Researchers from the Centro de Investigaciones Biológicas Margarita Salas (CIB-CSIC), in collaboration with two groups from the Universitat de València-ERI Biotecmed and CIBERERE-ISCIII, reveal the high-resolution structure of Vip3, in the protoxin and toxin configurations, and shed light on the activation mechanism that triggers cell death. The results of this work, led by Dr. Ernesto Arias, have been published in Nature Communications.
Vip3A is an insecticidal protein secreted by the Bacillus thuringiensis bacteria that has a powerful action against a broad spectrum of Lepidoptera. Today it is used both in organic and conventional crops in spray biopesticides (Bt insecticides), and in transgenic crops protected against insect attack (Bt crops). However, the mechanism by which Vip3A induced its insecticidal action was unknown.
These proteins are produced as inactive protoxins that need to be activated by midgut proteases to trigger cell death. However, the understanding of their three-dimensional organization and activation mechanism at the molecular level was very limited. Nuñez-Ramírez et al. have determined the structures of the protoxin and the protease-activated state of Vip3Aa at 2.9 Å using cryo-electron microscopy. The reconstructions show that the protoxin assembles into a pyramid-shaped tetramer with the C-terminal domains exposed to the solvent and the N-terminal region folded into a spring-loaded apex. The C-terminal domain presents a cut site that is recognized by proteases of the digestive system of the insect, whose action will produce a cut that will facilitate the conversion of protoxin to toxin. After protease activation, a dramatic remodeling of the N-terminal region of the protein takes place that results in the formation of a parallel four-helix, needle-like coil. Interestingly, this nearly 160 Å needle is long enough to reach and perforate the membrane of the insect cell and produce its toxic effect.
Collectively, this work reveals the structural changes that lead from the conformation of protoxin to the active form of proteins of the Vip3 family, mechanisms unknown until now despite the fact that these proteins have been studied for decades.
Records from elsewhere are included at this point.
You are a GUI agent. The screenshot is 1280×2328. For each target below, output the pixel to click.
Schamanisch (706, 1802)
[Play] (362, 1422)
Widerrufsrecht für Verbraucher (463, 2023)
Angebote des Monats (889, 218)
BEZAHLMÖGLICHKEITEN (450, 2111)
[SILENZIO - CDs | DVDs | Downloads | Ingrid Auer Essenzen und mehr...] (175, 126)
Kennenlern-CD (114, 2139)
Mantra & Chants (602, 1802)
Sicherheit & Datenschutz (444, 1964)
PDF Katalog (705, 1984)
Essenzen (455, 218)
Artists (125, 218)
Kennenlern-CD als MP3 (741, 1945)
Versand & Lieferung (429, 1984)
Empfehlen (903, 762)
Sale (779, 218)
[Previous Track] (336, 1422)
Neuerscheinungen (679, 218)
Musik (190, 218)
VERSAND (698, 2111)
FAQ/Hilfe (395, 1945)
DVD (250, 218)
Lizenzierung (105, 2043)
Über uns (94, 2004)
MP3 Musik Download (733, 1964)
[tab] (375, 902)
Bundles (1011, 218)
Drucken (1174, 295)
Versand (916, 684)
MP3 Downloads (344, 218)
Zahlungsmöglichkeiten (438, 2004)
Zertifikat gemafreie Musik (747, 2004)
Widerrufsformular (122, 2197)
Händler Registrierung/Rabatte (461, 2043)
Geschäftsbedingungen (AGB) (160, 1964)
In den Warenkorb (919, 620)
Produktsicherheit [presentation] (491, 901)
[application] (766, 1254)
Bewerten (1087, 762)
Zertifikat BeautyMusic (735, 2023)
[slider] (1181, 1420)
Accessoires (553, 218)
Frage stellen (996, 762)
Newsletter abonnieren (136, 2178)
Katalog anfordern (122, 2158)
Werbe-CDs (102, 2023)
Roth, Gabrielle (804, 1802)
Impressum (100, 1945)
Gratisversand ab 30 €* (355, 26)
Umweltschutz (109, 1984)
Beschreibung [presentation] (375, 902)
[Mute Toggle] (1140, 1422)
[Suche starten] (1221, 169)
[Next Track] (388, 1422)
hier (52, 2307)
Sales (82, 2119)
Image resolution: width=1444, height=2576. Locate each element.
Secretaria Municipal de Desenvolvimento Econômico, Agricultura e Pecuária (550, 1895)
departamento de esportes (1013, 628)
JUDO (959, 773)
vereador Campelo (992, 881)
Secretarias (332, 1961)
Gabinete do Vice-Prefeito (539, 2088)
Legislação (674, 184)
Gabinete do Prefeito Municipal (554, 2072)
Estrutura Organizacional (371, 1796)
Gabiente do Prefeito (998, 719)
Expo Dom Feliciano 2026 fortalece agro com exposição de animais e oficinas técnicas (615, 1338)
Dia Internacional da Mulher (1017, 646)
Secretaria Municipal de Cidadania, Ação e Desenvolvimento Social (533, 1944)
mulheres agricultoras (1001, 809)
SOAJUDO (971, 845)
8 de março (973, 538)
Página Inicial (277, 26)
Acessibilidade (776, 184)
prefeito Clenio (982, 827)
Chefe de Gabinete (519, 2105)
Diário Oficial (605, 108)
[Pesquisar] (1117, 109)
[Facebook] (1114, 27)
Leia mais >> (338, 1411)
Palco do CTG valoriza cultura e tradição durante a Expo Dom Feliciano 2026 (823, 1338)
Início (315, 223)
The studies carried out help to understand how the Vip3 proteins destroy the epithelial cells of the midgut of the insect larvae and ultimately lead to their death.
Additionally, these results are a turning point in the study of the insecticidal action of Vip3A and open the door to the development of new biotechnological applications that allow the production of more stable insecticidal proteins with greater activity for the control of pests in agriculture.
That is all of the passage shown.